Subject: Re[2]: [OM] Re:OT, Jpg, was: Lordly Com..........
From: Dave Haynie <dhaynie@xxxxxxxxxx>
Date: Wed, 13 Jan 1999 11:16:54 -0500 (EST)
On Wed, 13 Jan 1999 14:35:40 +0100 (MET), Omer Nezih GEREK 
<gerek@xxxxxxxxxxxxxxx> jammed all night, and by sunrise was overheard 
remarking:

> On Wed, 13 Jan 1999, Richard Ross wrote:

> > Formats such as TIFF, GIF etc use non-lossy compression, i.e. all the
> > information in the original is retained throughout the compression /
> > decompression process.

> GIF sucks. It is indeed a very lossy coder. It codes only 256 colors with 
> a stupid color quantizer, therefore your image gets dithered and has the 
> un-appealing look.

Well, not really. GIF is a lossless 8-bit palettized format. If you have
a program that will offer to save anything beyond an 8-bit image to GIF,
blame the program, not the GIF format. I tried this in Photoshop and
PhotoImpact -- both require ME to explicitly generate an 8-bit image
before I get to create a GIF. And it is indeed lossless -- the image I
save is exactly the image I requested to save.

GIF is primarily useful for artwork integrated into Web pages,
especially line or drawn art. And it has the advantage of maintaining
transparency if you want it. It's not suitable for good quality photo
presentation. Though I would debate that any Web-friendly format is much
good for this, if you're after art. Functionally, though, when you have
20 or 30 formats your software can write, you have to suspect that there
comes a time when you need to select the right tool for the job. When I
wrote a web site that gave a walk-through photo tour of my old house
when trying to sell it ( pretty effective -- the eventual buyers
apparently spend lots of time there with friends and family), I put up
all the (fairly small) photos in highly crunched JPEG, usually dropping
each file to around 10-15K, depending on what it looked like. The point
here was certainly illustrating the house nicely, but also making the
walk-through fast enough so that you could actually walk through it. If
folks has to wait 5 minutes to download each picture, they would have
left angry. 

> > JPEG gives you nice small files for use on the web etc, but you will lose
> > information when you use it.  I didn't know until recently that the process
> > is not reversible - if you save, open, save, the two saved files aren't the
> > same....  AFAIK only the JPEG and MPEG formats suffer from this.

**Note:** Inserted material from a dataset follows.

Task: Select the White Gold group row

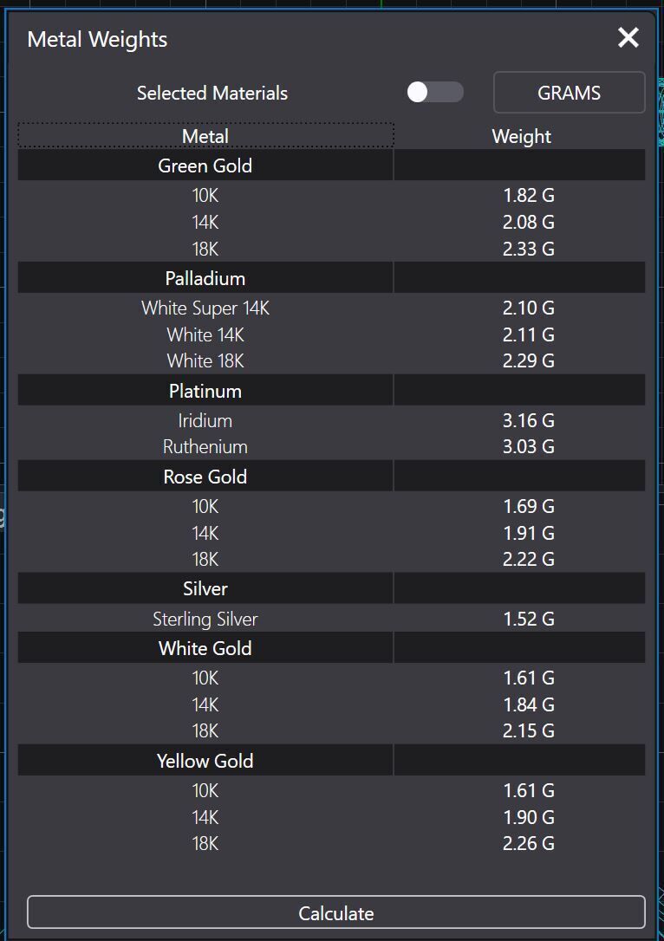Action: point(205,648)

> There was (and somehow, is) a huge research on lossy and lossless image 
> compression methods. JPEG is an old standard, therefore adopted by the 
> browsers.

There are certainly a variety of lossy compression algorithms; JPEG and
MPEG were the first with any sort of wide distribution. There are also
fractal and wavelet formats, which offer different properties. Wavelet
compression is gaining a reputation for delivering better quality at the
same compression rations than JPEG. A friend of mine runs Engineering at
a computer video-oriented company, and they've successfully used some
form of wavelet compression rather than MJPEG for video capture. Some of
the Vivitar digital cameras do also, and deliver more "high quality"
images in the same memory -- though evaluation of the quality is
difficult, since they also use a CMOS image sensor, not the more common 
(and currently better) CCD. 

Fractal compression offers the interesting property that it's inherently
scalable. So you could use it for a web page that looks nice at 640x480,
but all the better at 1280x1024, all based on the same images. 

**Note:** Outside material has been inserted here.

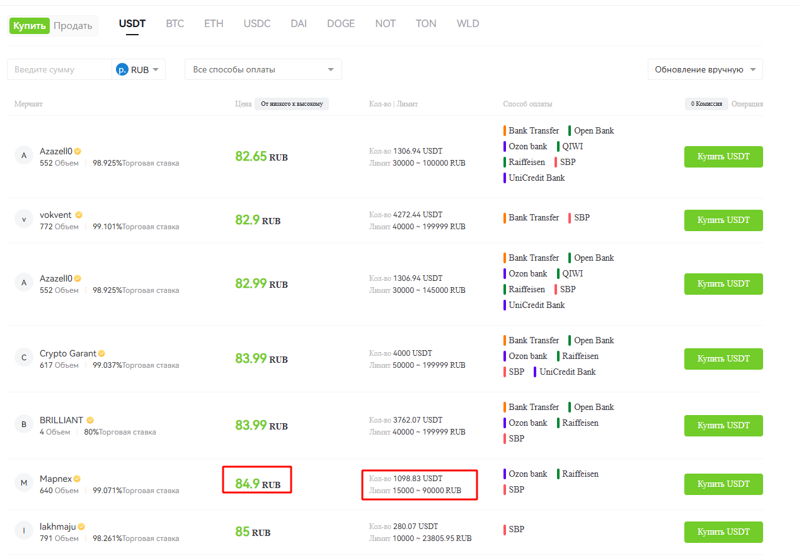Switch to Купить buy mode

The main reason JPEG/MPEG have caught on, and others haven't, is that
the others are often quite proprietary, possibly (like GIF) covered by
someone's patents, and so fairly contrary to the nature of the Web (one
of the primary driving forces for new image compression techniques).
Also, when you have working standards like JPEG, it's virtually
impossible to convince someone like Netscape or Microsoft they need to
pay YOU money to support a superior image format. 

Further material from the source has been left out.